Polisi Mesir menembakkan gas air mata untuk membubarkan kerumunan warga, Sabtu (11/4/2020). Itu terjadi di sebuah desa dekat Delta Nil. Warga berkumpul menolak penguburan seorang dokter yang meninggal karena virus corona.
Kementerian Dalam Negeri mengatakan, 23 orang ditangkap dalam insiden tersebut.
Video rekaman menunjukkan lusinan orang berkumpul di depan sebuah ambulans. Mereka menghentikan ambulans itu saat hendak memasuki lokasi pemakaman desa. Mereka khawatir ikut terinfeksi virus corona.
Warga langsung berhamburan ketika polisi menembakkan gas air mata.
Mesir Dar Al Ifta, otoritas pusat yang bertanggung jawab mengeluarkan fatwa mengatakan, semua orang yang mati karena virus corona harus diberikan ritual pemakaman religius penuh.
"Mayat mereka yang meninggal akibat virus corona dicuci dengan hati-hati.

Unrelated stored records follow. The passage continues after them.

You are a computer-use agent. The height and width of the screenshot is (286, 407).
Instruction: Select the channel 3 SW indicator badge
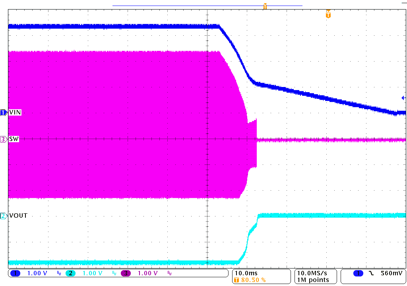[2, 139]

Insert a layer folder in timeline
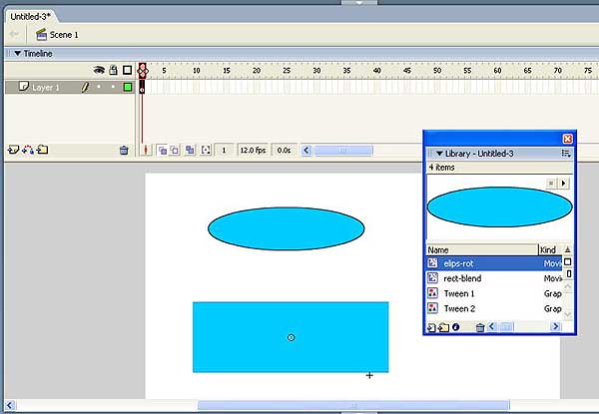click(42, 150)
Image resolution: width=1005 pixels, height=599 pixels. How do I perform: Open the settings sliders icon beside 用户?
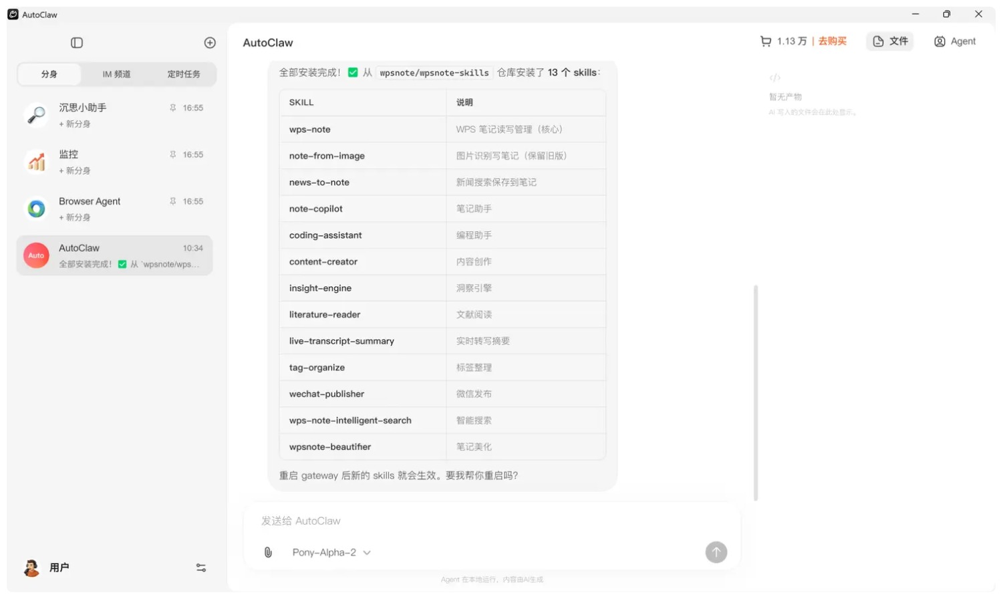point(201,568)
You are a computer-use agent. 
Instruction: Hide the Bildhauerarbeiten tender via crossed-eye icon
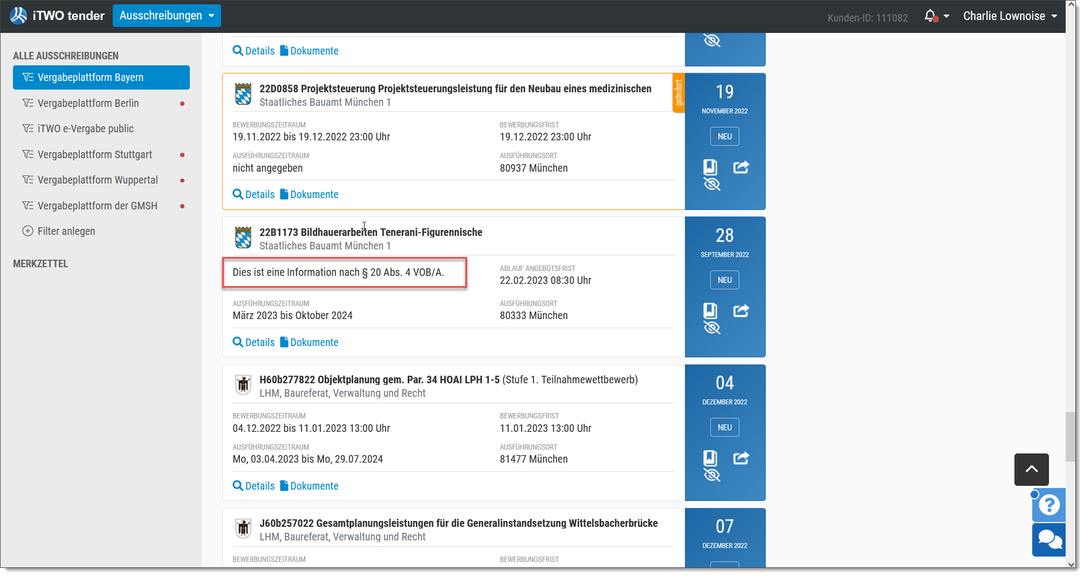pyautogui.click(x=712, y=328)
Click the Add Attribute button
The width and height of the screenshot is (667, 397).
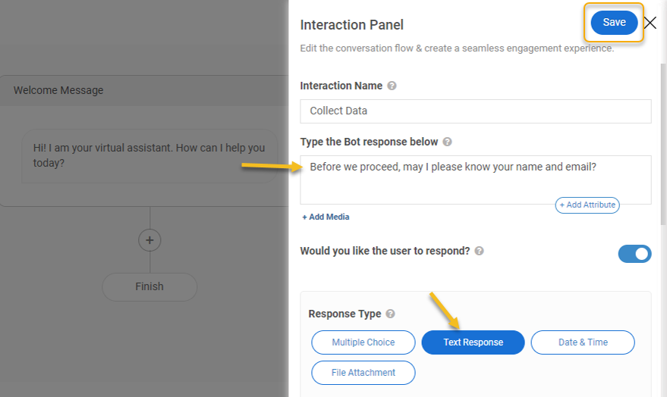point(587,205)
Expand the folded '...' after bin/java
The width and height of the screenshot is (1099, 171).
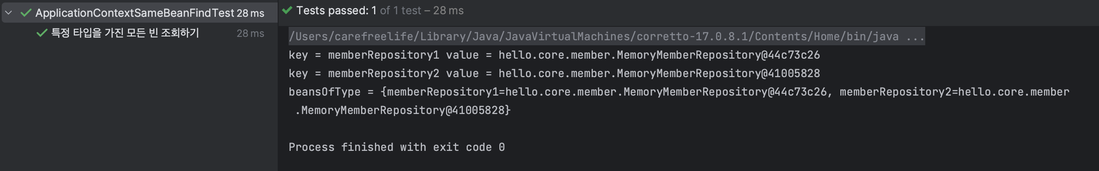click(x=915, y=37)
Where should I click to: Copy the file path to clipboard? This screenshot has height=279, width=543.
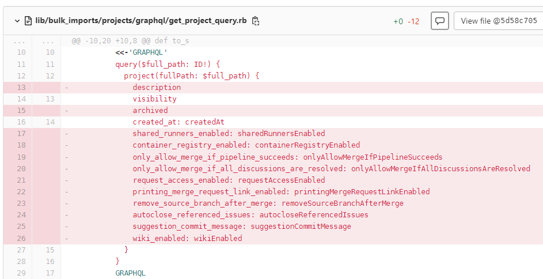(x=256, y=21)
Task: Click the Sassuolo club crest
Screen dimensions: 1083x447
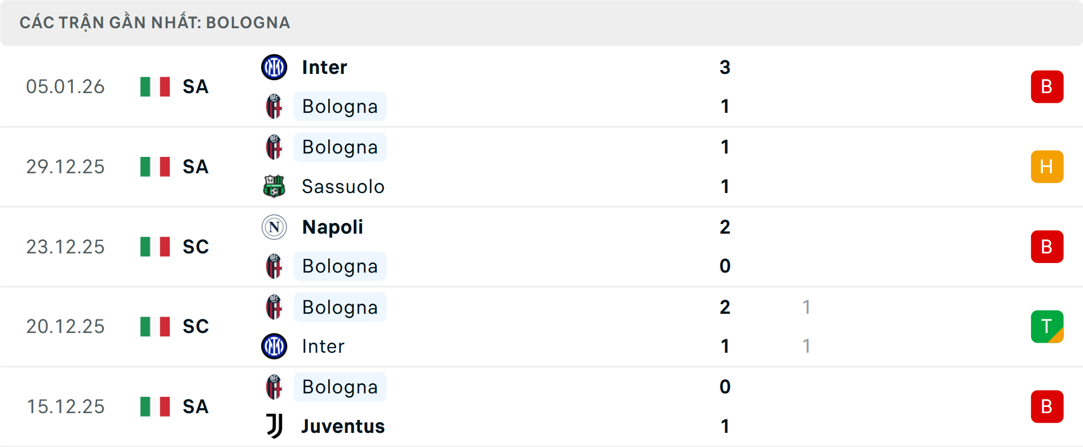Action: 274,186
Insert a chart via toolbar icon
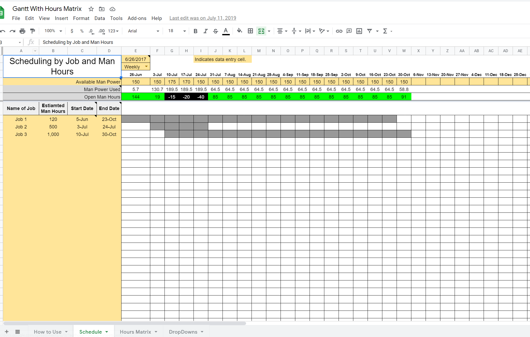The height and width of the screenshot is (337, 530). point(359,31)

Dimasukkan ke dalam kantong mayat tertutup agar tidak menularkan infeksi," ujar juru bicara Kementerian Kesehatan, Khaled Megahed.
Mesir mencatat 145 kasus baru virus corona pada Sabtu (11/4/2020). Sekarang totalnya menjadi 1.939 kasus termasuk 146 kematian.
Organisasi dokter setempat mengatakan, hingga saat ini 43 dokter telah terjangkit penyakit ini. Tiga di antaranya meninggal dunia.
Negara terpadat di dunia Arab telah memberlakukan jam malam. Melarang pertemuan publik besar dan menutup sekolah dan universitas dalam upaya untuk mengekang penyebaran virus.